### [CONSIGNE 1]
Résumez en deux phrases l'extrait sur la toxicomanie.
### [CONSIGNE 2]
Recopiez fidèlement la partie de l'extrait sur la toxicomanie qui commence par les mots contenant "Certains adolescents souffrant" et se termine par "patients en traitement.".

### [EXTRAIT ÉTUDIÉ]
——

Nous sommes frappés par le nombre d’anciens enfants hyperactifs parmi les patients dans nos programmes de traitement, nettement plus important que dans une population normale. Le déficit d’attention et de concentration avec ou sans hyperactivité se révèle une maladie vraisemblablement génétique, caractérisée par un dysfonctionnement des systèmes à dopamine. Le traitement médical consiste en l’administration de Ritaline, un dérivé des amphétamines, qui augmente la disponibilité de la dopamine et paradoxalement calme ces enfants en équilibrant les symptômes dont ils souffrent. La Ritaline, également longtemps critiquée, représente donc un médicament nécessaire pour stabiliser une maladie métabolique d’origine probablement génétique. Non diagnostiqués, et non traités, les sujets souffrant de troubles de l’attention et de la concentration avec ou sans hyperactivité, s’ils découvrent par hasard l’héroïne, augmentant également le taux de dopamine, seront améliorés, mais à haut risque de dépendance.

Certains adolescents souffrant de problèmes psychiques ont découvert par le sport intensif un moyen de stimuler leurs endorphines et de calmer leur mal-être avant de découvrir dans les drogues un moyen encore bien plus efficace d’autoéquilibre. D’où la surreprésentation des anciens sportifs parmi notre population de patients en traitement.

Le changement psychologique miraculeux décrit lors d’une première prise d’héroïne par bien de nos patients figurant dans l’un ou l’autre de ces groupes et souffrant de difficultés psychiques contraste avec l’indifférence habituelle de la plupart des malades qui ont dû recevoir de la morphine à l’hôpital et qui n’ont jamais ressenti l’envie de continuer à en user à leur sortie. Pour les premiers, c’est comme s’ils avaient vu en noir et blanc toute leur vie et que, sous opiacés, ils pouvaient enfin bénéficier d’une vision en couleur. On comprend dès lors leur acharnement à maintenir coûte que coûte cette nouvelle qualité de vie.

En conclusion, le thérapeute doit tenir compte de deux nécessités:

  1. Nécessité de médicaliser la dépendance de certains toxicomanes
    On doit accepter maintenant que la plupart des toxicomanes ne sont pas des pervers jouisseurs à punir, à isoler ou à sevrer rapidement, mais des patients cherchant désespérément à autoéquilibrer différents troubles psychiques en partie dus à un dysfonctionnement neurobiologique. Dans bien des cas, ces difficultés apparaissent de plus en plus clairement d’origine génétique. De plus, ces troubles sont aggravés non seulement par l’action des drogues, mais aussi par tous les problèmes affectifs, sociaux et familiaux engendrés et perpétués par la toxicomanie.

——

### [DONNÉES FOURNIES]
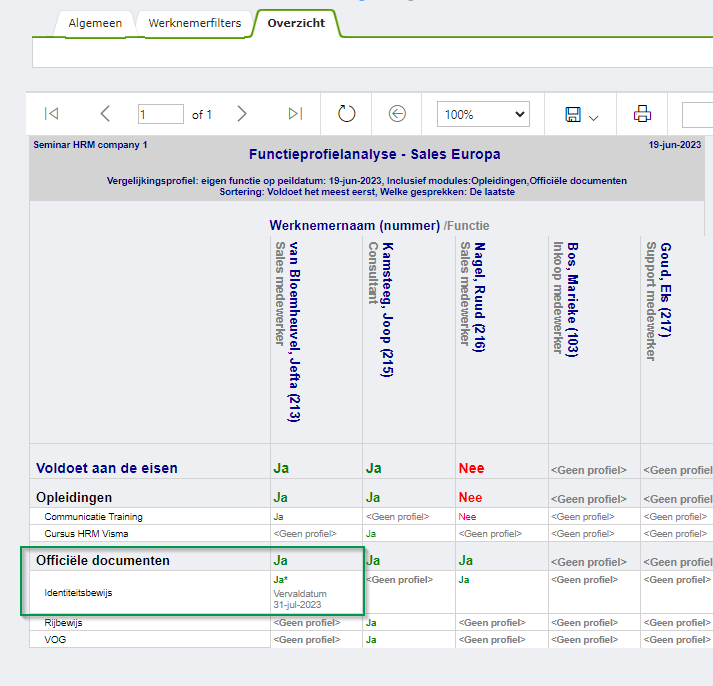
Task: Click Nagel, Ruud employee name
Action: (479, 291)
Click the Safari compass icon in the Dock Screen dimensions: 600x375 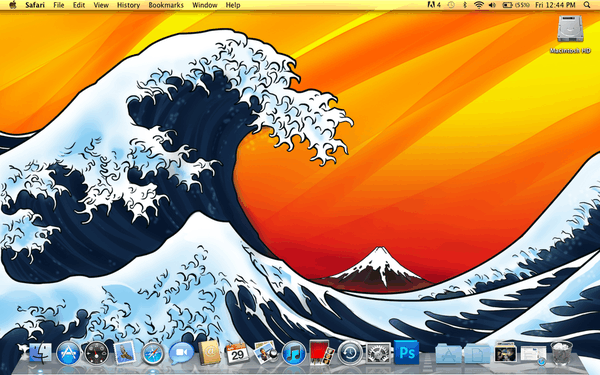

——

### [RÉPONSE 1]
Les anciens enfants hyperactifs sont nettement surreprésentés parmi les patients en traitement, et leur trouble, probablement génétique et lié à un dysfonctionnement de la dopamine, peut être amélioré par l'héroïne, au prix d'un haut risque de dépendance. En conclusion, le thérapeute doit accepter que la plupart des toxicomanes ne sont pas des pervers à punir, mais des patients cherchant désespérément à autoéquilibrer des troubles psychiques en partie dus à un dysfonctionnement neurobiologique.

### [RÉPONSE 2]
Certains adolescents souffrant de problèmes psychiques ont découvert par le sport intensif un moyen de stimuler leurs endorphines et de calmer leur mal-être avant de découvrir dans les drogues un moyen encore bien plus efficace d’autoéquilibre. D’où la surreprésentation des anciens sportifs parmi notre population de patients en traitement.